Stored data

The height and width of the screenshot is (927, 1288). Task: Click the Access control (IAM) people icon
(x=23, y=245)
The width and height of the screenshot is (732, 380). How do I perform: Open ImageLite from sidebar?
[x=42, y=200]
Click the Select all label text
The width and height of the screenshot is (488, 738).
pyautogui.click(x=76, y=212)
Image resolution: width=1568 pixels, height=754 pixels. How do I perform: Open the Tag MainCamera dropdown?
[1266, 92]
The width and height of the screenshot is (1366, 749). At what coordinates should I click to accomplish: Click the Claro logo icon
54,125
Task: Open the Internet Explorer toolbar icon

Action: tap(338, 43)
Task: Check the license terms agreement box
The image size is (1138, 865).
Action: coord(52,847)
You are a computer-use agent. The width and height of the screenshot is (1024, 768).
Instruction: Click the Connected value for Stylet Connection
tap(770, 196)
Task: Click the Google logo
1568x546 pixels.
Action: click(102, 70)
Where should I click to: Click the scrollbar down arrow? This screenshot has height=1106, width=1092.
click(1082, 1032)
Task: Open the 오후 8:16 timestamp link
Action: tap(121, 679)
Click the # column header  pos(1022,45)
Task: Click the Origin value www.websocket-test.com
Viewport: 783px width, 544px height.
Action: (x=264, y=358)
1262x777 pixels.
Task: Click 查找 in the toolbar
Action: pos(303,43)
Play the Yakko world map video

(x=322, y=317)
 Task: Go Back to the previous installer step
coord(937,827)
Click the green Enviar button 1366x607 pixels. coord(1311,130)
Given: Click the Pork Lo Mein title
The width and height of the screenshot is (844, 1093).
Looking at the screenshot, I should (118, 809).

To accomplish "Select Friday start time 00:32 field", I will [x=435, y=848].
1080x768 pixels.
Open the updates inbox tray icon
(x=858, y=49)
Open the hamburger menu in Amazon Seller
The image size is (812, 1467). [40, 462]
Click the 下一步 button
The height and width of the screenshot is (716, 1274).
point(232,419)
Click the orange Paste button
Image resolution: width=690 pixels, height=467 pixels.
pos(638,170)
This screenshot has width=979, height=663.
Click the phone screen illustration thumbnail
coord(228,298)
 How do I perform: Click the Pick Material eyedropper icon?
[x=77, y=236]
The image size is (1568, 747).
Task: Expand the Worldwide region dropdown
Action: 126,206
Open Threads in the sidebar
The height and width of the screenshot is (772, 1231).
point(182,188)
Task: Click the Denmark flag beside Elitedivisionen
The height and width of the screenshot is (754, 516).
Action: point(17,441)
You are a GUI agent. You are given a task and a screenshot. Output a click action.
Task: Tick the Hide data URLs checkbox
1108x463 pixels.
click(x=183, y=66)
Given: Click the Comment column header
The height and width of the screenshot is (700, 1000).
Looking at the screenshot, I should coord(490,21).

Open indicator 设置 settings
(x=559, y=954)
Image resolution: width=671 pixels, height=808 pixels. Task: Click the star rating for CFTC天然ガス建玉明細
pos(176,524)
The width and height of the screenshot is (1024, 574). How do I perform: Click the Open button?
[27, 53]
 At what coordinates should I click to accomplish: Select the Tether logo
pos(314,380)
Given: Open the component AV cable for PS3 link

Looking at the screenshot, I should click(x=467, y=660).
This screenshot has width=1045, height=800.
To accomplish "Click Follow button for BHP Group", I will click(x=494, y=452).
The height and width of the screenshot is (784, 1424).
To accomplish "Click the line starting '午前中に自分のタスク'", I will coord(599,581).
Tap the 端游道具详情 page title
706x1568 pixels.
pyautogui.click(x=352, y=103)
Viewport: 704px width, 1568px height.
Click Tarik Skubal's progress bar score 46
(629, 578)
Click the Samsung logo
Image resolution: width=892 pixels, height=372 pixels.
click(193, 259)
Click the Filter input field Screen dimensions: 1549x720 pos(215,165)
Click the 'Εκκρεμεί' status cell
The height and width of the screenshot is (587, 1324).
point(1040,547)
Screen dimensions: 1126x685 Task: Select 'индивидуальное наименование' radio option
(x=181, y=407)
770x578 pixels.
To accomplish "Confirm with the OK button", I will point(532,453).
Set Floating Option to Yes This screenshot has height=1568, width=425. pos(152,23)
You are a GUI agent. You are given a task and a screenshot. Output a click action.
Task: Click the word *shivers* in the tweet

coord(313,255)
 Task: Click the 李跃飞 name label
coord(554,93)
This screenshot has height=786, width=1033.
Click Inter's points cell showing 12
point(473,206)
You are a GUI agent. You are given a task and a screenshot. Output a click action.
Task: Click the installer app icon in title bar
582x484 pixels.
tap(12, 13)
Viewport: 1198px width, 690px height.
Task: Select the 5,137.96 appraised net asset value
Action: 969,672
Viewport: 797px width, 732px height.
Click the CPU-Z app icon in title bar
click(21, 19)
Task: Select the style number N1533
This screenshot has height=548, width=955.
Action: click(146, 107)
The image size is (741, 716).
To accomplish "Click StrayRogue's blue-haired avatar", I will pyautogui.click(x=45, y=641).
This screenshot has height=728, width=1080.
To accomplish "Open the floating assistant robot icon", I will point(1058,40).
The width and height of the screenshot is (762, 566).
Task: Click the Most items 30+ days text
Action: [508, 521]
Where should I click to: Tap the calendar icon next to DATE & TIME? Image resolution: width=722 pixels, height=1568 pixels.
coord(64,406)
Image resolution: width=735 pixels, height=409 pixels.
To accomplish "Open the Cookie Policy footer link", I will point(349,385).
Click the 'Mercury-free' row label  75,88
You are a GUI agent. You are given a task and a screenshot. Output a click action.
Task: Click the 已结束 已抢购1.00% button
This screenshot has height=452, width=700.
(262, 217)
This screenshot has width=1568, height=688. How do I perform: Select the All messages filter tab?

### Directions for this task
All lines above with "header" in them should be returned.

### Your response
Click the # column header  pos(1022,45)
Given: Click the Comment column header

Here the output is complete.